PROBLEM TO SOLVE: Copy every line of the records below word for word.

Collection entries
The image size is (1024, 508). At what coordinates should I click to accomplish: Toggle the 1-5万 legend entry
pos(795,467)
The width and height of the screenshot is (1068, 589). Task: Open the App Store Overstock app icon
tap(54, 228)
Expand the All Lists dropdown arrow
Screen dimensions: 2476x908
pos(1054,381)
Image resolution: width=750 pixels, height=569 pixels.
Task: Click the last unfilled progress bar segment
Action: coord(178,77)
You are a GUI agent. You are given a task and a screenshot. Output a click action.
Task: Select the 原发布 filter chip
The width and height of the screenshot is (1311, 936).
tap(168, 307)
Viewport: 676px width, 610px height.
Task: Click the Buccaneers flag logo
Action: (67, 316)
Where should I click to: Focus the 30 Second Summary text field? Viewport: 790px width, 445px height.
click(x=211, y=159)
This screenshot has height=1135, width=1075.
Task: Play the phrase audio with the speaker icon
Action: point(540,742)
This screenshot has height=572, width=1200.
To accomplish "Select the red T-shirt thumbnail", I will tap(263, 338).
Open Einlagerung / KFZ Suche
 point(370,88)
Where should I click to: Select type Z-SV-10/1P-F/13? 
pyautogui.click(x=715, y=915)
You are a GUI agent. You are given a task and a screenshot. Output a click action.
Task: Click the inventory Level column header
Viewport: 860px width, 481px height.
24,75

ANSWER IN FULL:
The image size is (1024, 508). At what coordinates should I click to accomplish: Toggle the 1-5万 legend entry
pos(795,467)
The width and height of the screenshot is (1068, 589). Task: Open the App Store Overstock app icon
tap(54, 228)
Expand the All Lists dropdown arrow
Screen dimensions: 2476x908
pos(1054,381)
Image resolution: width=750 pixels, height=569 pixels.
Task: Click the last unfilled progress bar segment
Action: coord(178,77)
You are a GUI agent. You are given a task and a screenshot. Output a click action.
Task: Select the 原发布 filter chip
The width and height of the screenshot is (1311, 936).
tap(168, 307)
Viewport: 676px width, 610px height.
Task: Click the Buccaneers flag logo
Action: (67, 316)
Where should I click to: Focus the 30 Second Summary text field? Viewport: 790px width, 445px height.
click(x=211, y=159)
This screenshot has height=1135, width=1075.
Task: Play the phrase audio with the speaker icon
Action: point(540,742)
This screenshot has height=572, width=1200.
To accomplish "Select the red T-shirt thumbnail", I will tap(263, 338).
Open Einlagerung / KFZ Suche
 point(370,88)
Where should I click to: Select type Z-SV-10/1P-F/13? 
pyautogui.click(x=715, y=915)
You are a GUI agent. You are given a task and a screenshot. Output a click action.
Task: Click the inventory Level column header
Viewport: 860px width, 481px height.
24,75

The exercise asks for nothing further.